American businesswoman (1951–2017)

Rhona Silver (August, 1951 – November 6, 2017) was an American businesswoman in the catering industry. Until 2007, she owned a large catering hall, Huntington Townhouse, on Long Island. She was co-founder of an catering company that connected people planning a party or event with local caterers.

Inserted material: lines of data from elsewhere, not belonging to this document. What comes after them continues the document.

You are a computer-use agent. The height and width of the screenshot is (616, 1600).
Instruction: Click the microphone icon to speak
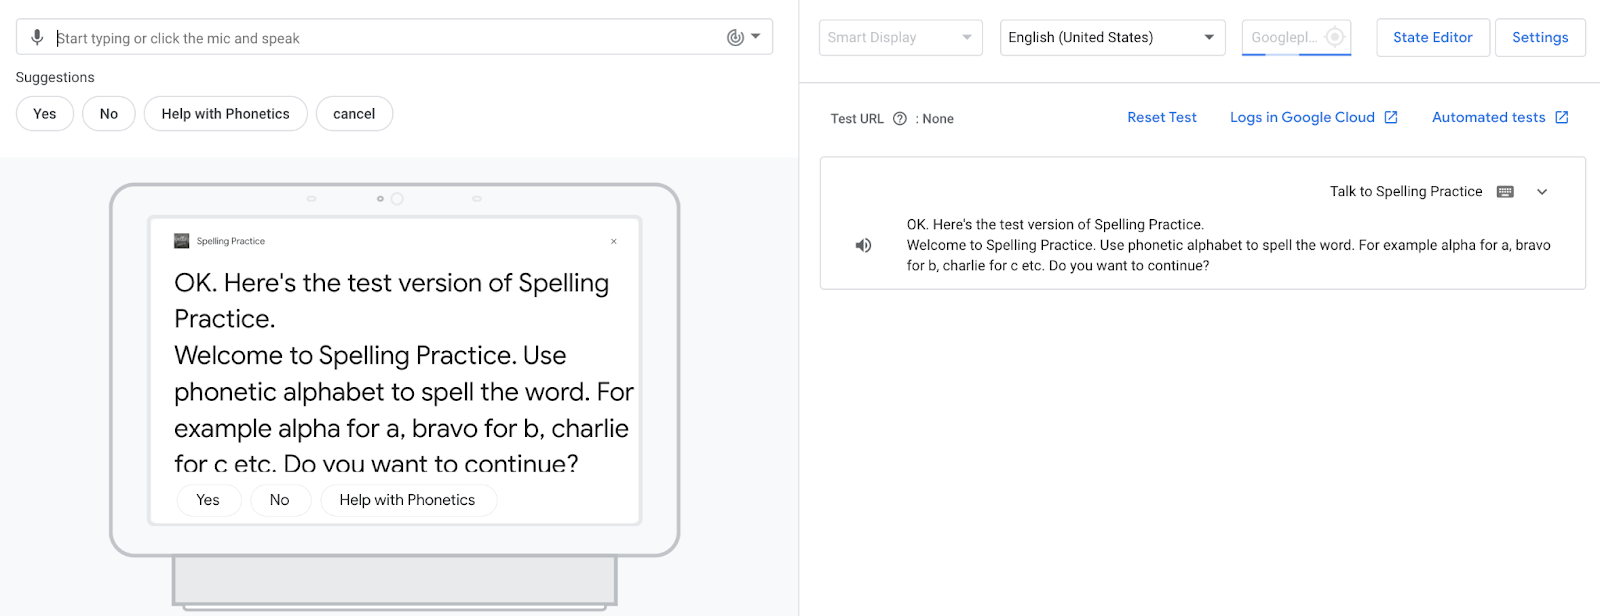(x=37, y=38)
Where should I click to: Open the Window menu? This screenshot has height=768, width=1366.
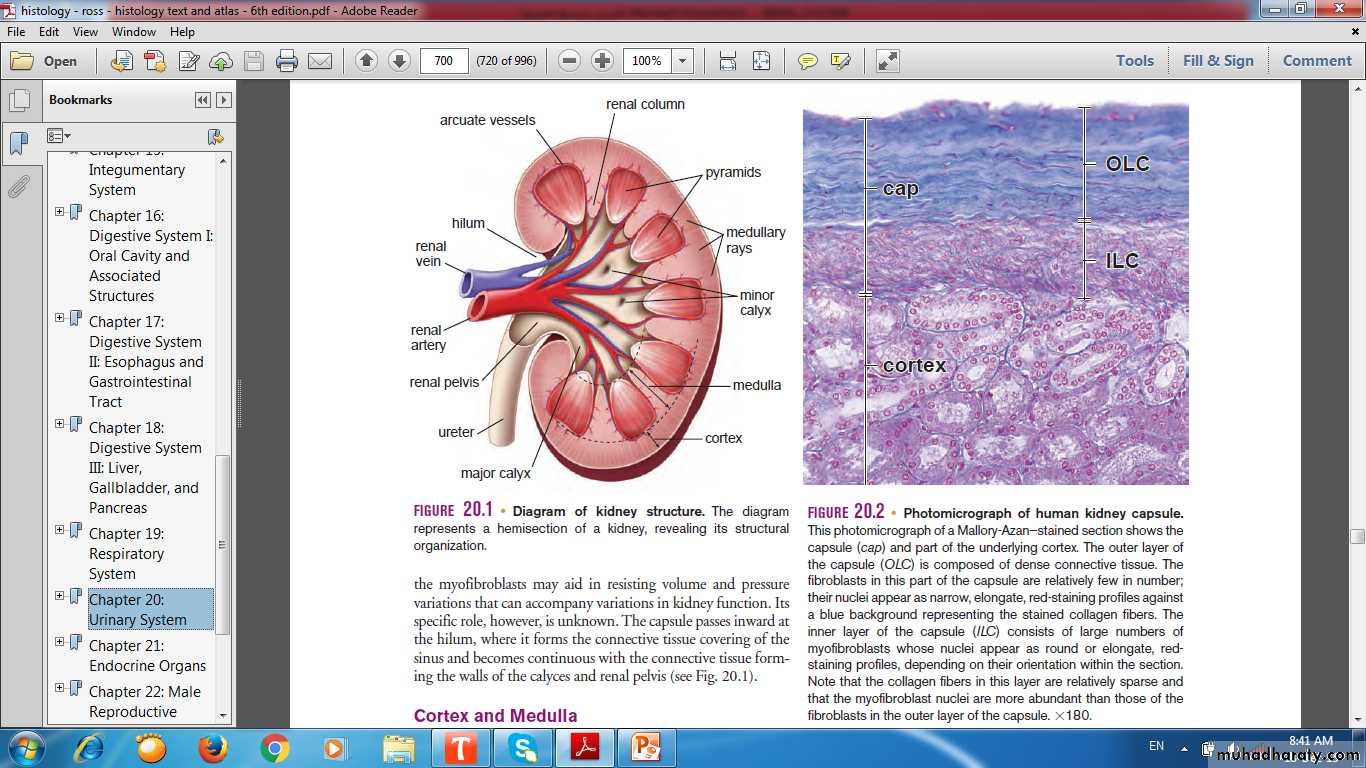pos(134,32)
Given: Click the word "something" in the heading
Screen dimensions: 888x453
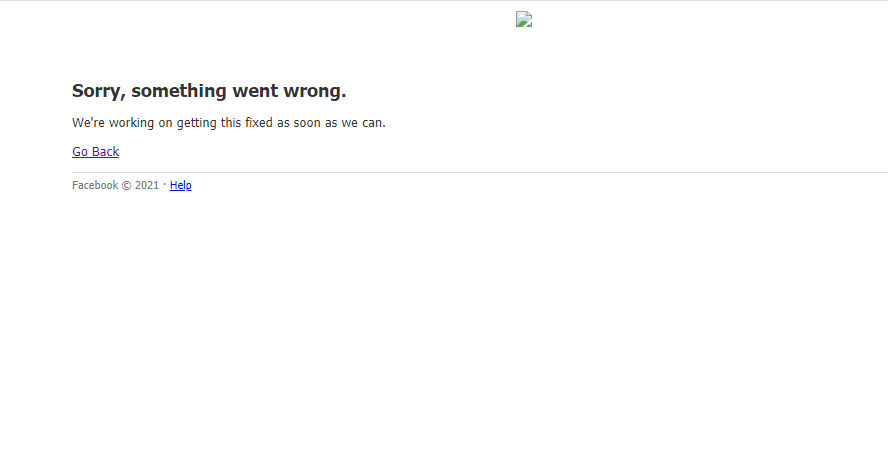Looking at the screenshot, I should (x=179, y=91).

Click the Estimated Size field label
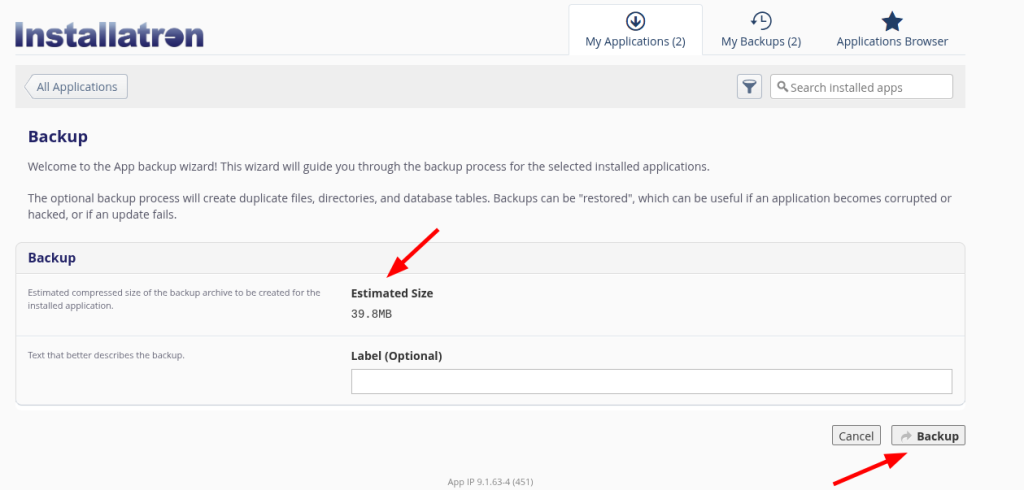click(x=392, y=293)
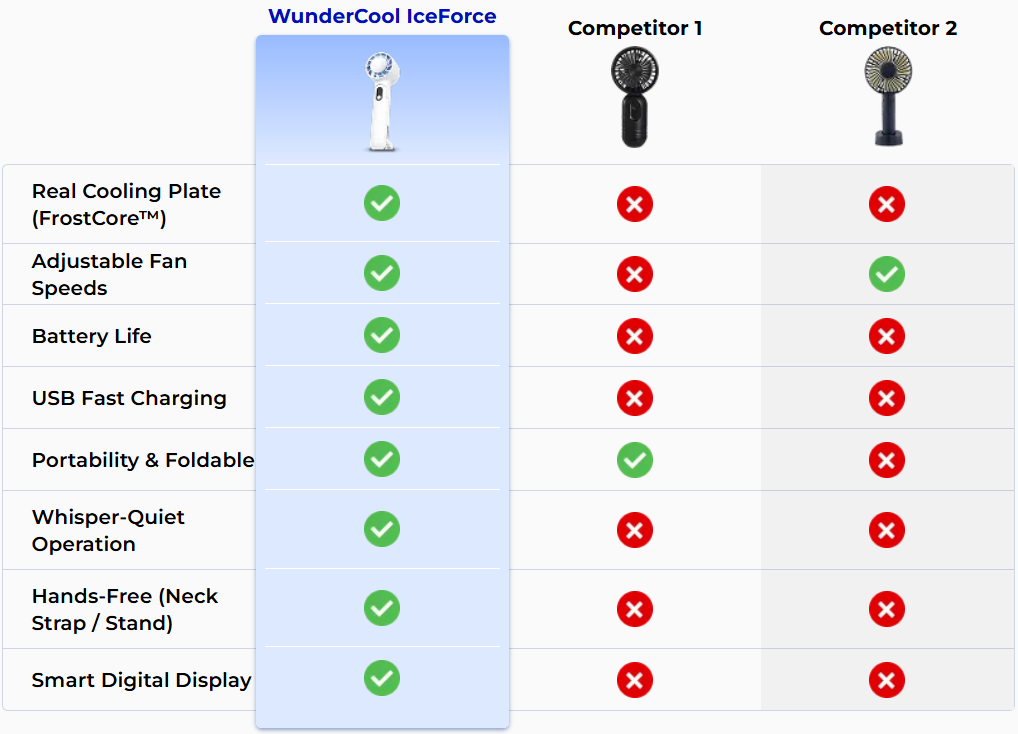Click WunderCool green check for USB Fast Charging
Screen dimensions: 1018x734
[x=382, y=397]
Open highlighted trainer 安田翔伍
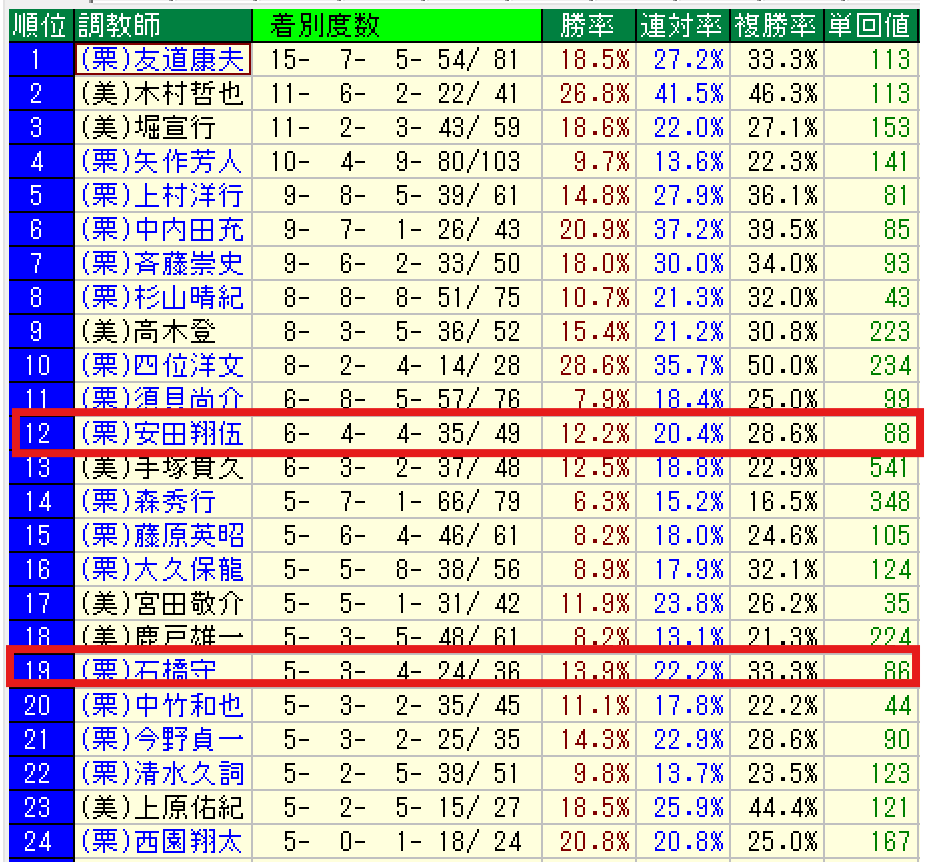This screenshot has width=925, height=862. 162,433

==Early life and education==
Rhona Silver was inclined towards the catering business from an early age as her father was a caterer in the Bronx, where she was born. Al Silver catered at the Pelham Parkway Jewish Center and, after moving to Long Island, became the caterer at the East Meadow Jewish Center. She attended Hofstra University School of Law from 1978 to 1980 before taking up catering as a full-time profession.

==Career==
Silver started with a small catering company which gradually spread to a few cities. In 1997, she purchased Huntington Townhouse, a 148,000-square-foot catering hall, for $7.6 million. She sold it in 2007; however, Silver was subsequently sued by Douglas Elliman Real Estate for commissions on the sale and by her half-brother who claimed he had owned half of the site. In response, Silver sued her former boyfriend, Barry Newman, whom she alleged had organized the sale deal. The case was still in court at the time of her death.

By 2011, Silver and two of her children launched CaterBid.com, an online venue to obtain quotes for event services from multiple suppliers.

Silver was a member of The Committee of 200 (C200), the eWomenNetwork Foundation Advisory Council, and the Young Presidents' Organization (YPO). She was the recipient of Ellis Island Medal of Honor.

==Personal life==
Silver was married to Elliot Hurdy, co-owner of Huntington Townhouse. She died on November 6, 2017, of a heart attack.